*What to work on*
From the entries below, copy out all lines holding "size".

----------------------------------------

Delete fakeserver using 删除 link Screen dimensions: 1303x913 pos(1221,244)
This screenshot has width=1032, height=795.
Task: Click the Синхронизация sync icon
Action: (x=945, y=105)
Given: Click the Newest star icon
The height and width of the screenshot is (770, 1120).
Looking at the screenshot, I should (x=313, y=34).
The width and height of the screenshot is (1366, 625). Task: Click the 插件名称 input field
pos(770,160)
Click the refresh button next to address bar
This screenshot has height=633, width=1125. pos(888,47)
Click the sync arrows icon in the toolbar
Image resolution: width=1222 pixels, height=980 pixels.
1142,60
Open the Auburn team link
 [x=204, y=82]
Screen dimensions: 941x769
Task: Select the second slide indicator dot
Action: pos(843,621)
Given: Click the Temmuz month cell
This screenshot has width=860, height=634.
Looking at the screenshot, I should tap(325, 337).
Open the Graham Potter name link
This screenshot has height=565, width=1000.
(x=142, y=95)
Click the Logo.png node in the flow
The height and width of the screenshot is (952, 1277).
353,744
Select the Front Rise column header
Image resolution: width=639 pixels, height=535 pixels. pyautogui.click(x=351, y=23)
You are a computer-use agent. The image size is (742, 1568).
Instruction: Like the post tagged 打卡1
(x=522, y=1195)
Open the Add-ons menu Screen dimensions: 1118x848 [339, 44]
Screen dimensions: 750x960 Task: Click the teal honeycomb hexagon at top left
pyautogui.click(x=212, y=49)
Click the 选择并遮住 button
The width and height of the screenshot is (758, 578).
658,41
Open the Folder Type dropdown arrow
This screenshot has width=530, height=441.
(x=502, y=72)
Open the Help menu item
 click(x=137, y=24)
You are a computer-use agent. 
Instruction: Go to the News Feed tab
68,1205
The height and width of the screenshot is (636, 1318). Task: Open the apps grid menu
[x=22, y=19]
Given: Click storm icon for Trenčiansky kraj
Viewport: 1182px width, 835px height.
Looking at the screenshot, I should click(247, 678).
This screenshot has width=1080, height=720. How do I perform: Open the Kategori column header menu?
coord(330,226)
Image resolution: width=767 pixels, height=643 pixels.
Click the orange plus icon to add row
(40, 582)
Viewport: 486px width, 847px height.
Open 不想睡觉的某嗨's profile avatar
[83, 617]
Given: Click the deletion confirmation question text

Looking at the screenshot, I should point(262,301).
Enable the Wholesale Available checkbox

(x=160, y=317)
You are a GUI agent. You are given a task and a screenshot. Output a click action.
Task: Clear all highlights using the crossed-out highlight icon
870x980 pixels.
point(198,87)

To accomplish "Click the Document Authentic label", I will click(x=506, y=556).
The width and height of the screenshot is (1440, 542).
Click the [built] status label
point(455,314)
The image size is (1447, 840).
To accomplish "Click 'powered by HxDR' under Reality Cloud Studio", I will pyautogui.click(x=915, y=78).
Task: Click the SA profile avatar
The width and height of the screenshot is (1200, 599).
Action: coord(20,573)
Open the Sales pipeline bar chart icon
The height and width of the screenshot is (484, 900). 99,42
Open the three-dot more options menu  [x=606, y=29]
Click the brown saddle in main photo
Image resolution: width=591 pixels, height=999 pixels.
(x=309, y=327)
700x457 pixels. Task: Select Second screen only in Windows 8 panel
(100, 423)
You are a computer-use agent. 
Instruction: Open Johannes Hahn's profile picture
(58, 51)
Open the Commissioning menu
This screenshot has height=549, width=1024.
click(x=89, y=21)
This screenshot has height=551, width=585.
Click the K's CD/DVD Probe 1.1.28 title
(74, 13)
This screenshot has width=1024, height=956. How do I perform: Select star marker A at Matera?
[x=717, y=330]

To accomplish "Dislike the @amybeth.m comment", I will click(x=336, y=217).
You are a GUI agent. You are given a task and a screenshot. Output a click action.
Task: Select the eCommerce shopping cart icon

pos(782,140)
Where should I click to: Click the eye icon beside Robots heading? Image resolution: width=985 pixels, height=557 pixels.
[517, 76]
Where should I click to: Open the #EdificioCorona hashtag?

----------------------------------------

*Reply to the exercise*
You are a computer-use agent. The image size is (742, 1568).
The image size is (1447, 840).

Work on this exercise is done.